Every line from the one with "Image resolution: width=1112" through the end of the entries below must be retyped exactly, and only those lines. The pictures are not part of the copy.
Data for this exercise: Begin
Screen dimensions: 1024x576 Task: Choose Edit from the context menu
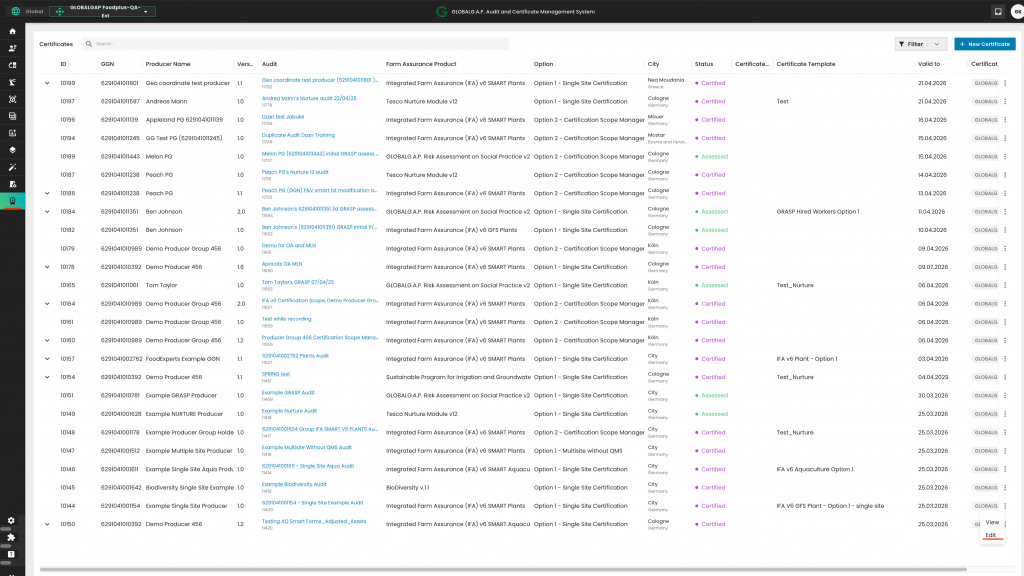991,535
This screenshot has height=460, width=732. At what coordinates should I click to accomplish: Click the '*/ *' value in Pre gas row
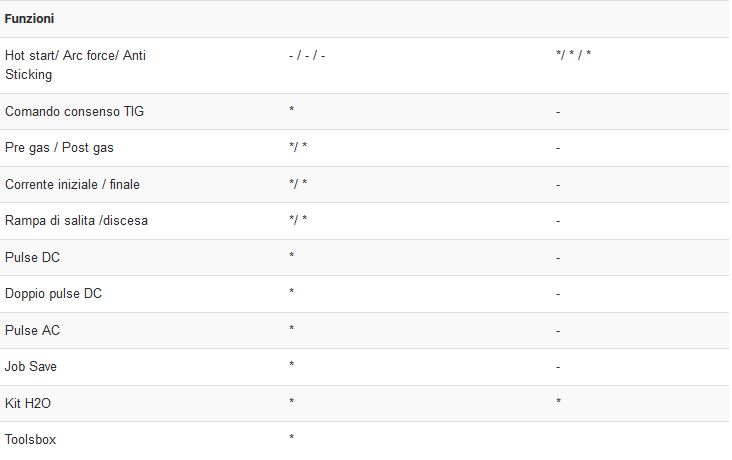click(x=298, y=147)
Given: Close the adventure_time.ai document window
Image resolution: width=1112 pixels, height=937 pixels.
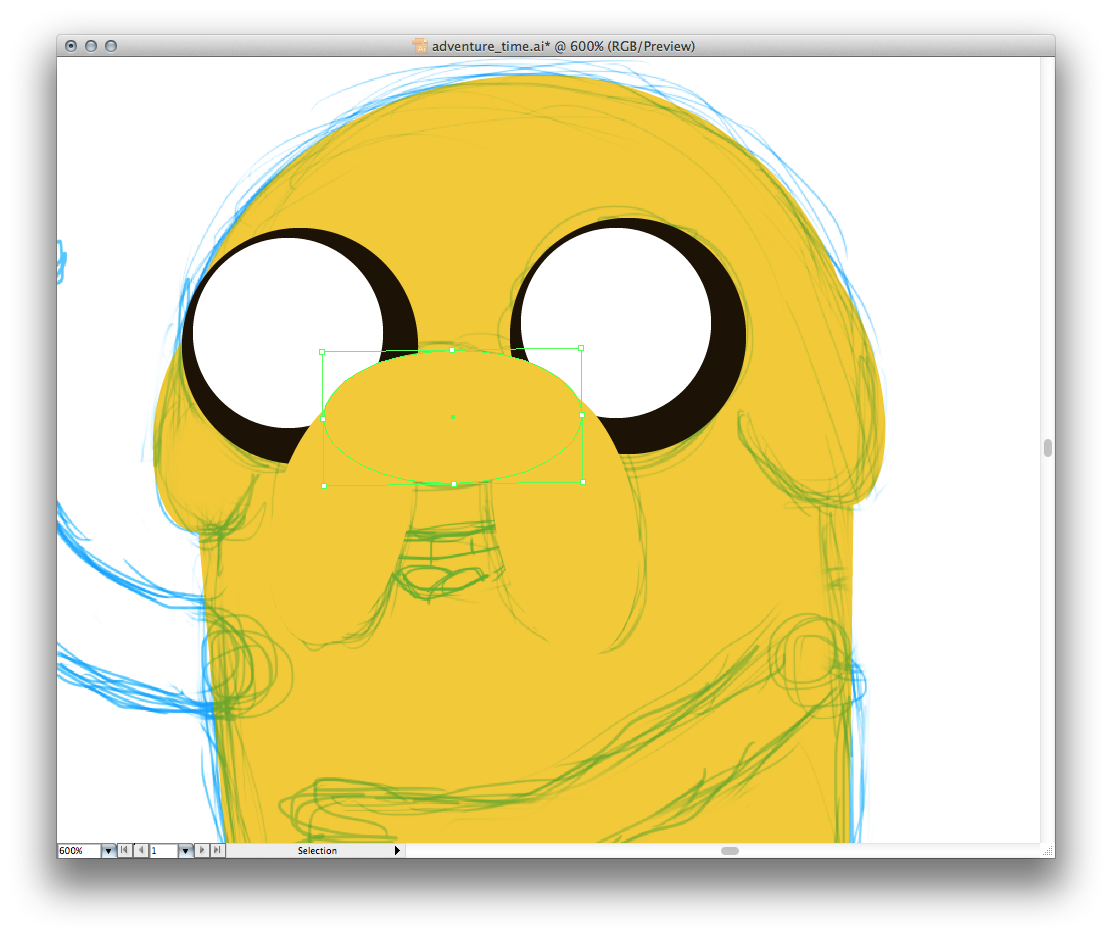Looking at the screenshot, I should 71,46.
Data for this exercise: End
* [Answer below]:
Image resolution: width=1112 pixels, height=937 pixels.
Looking at the screenshot, I should 71,46.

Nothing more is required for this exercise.